◆ **EXERCISE DIRECTIONS**
Retype everything from the start of the items down through the line that contains "(x=742, y=39)". Leave the pictures out of your answer.
--- Begin MATERIAL FOR THIS EXERCISE ---
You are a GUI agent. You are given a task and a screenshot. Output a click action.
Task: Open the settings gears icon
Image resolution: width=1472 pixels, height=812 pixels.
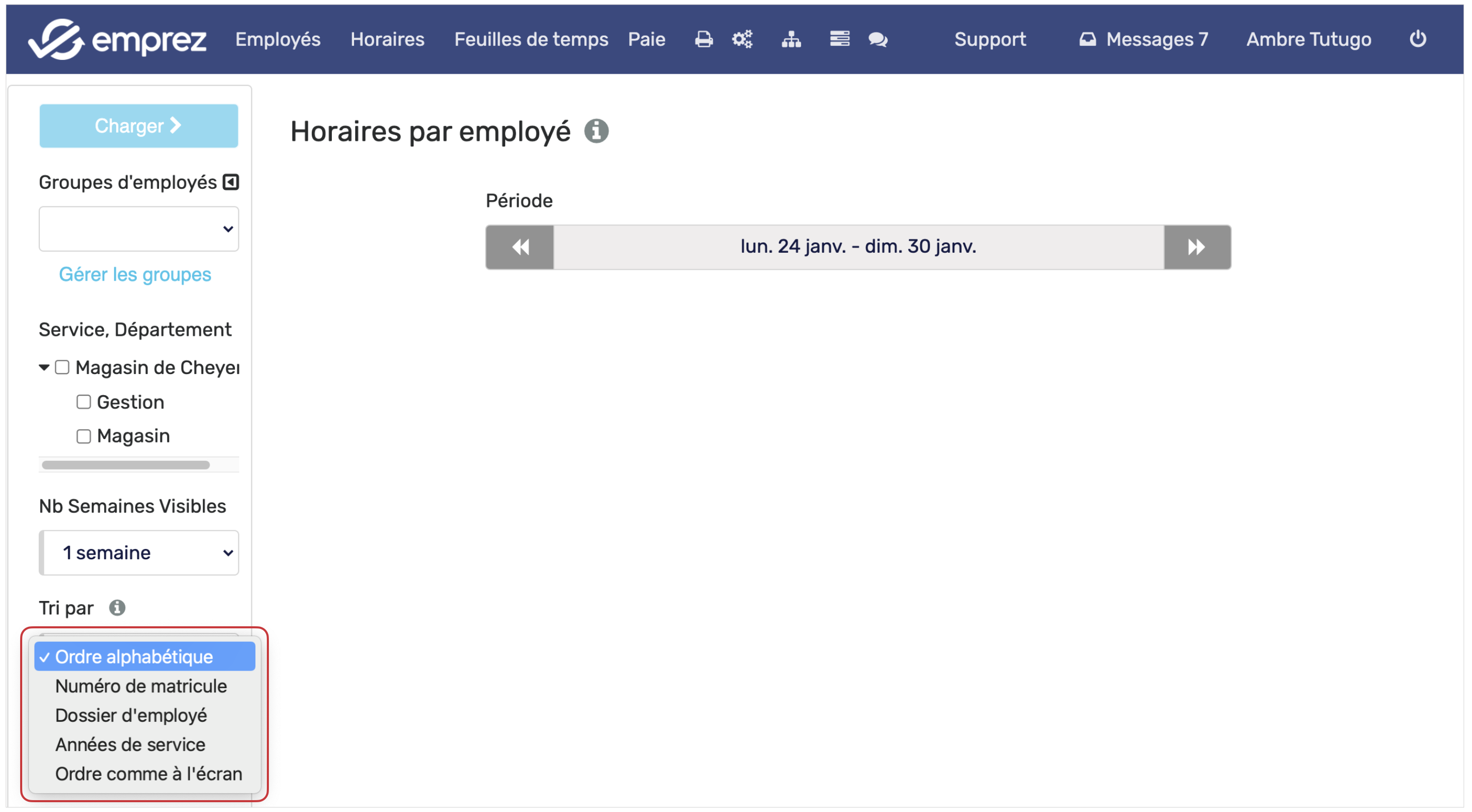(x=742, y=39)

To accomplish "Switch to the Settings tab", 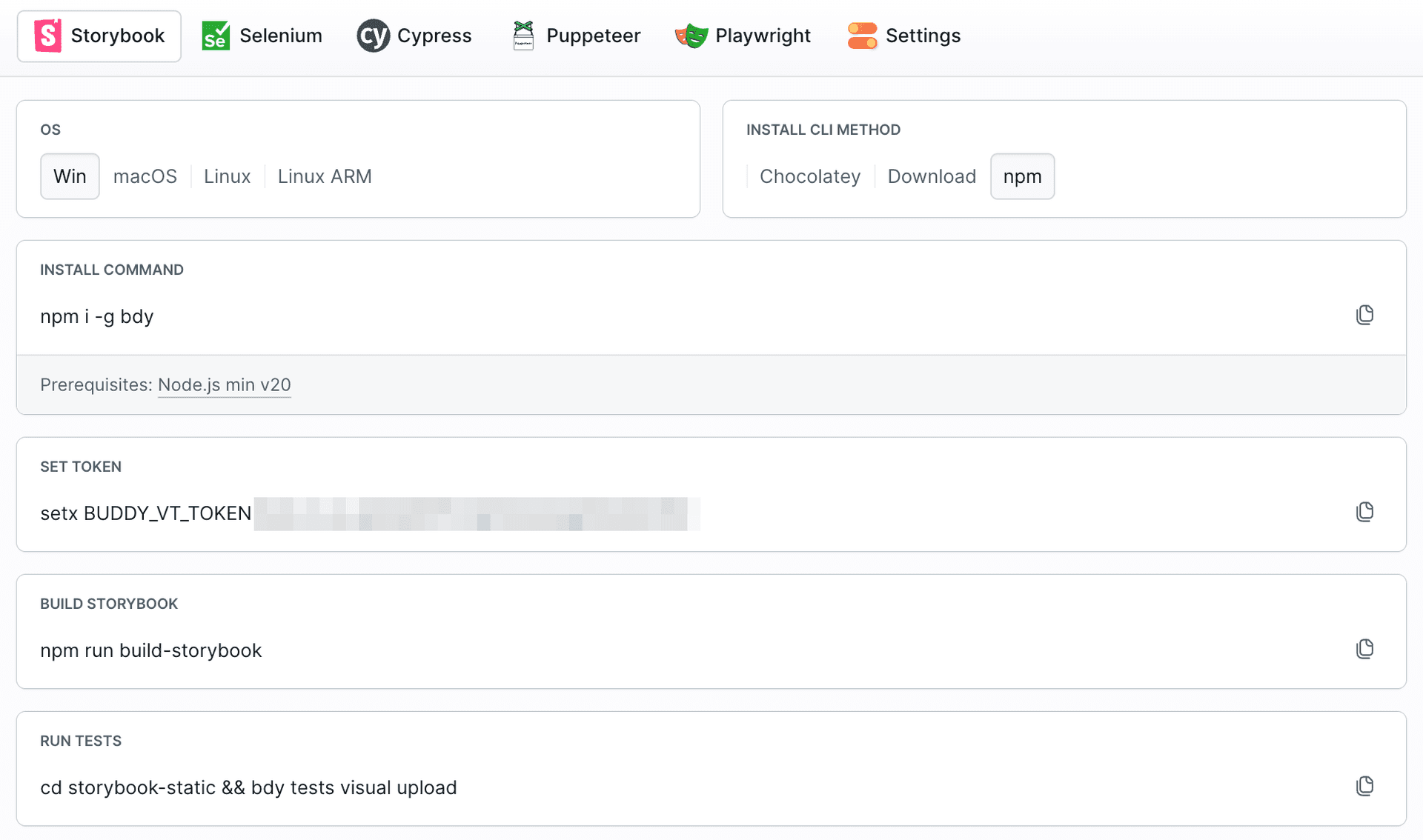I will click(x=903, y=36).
--- End MATERIAL FOR THIS EXERCISE ---
◆ **RESULT OF THIS TASK**
You are a GUI agent. You are given a task and a screenshot. Output a click action.
Task: Open the settings gears icon
Image resolution: width=1472 pixels, height=812 pixels.
(x=742, y=39)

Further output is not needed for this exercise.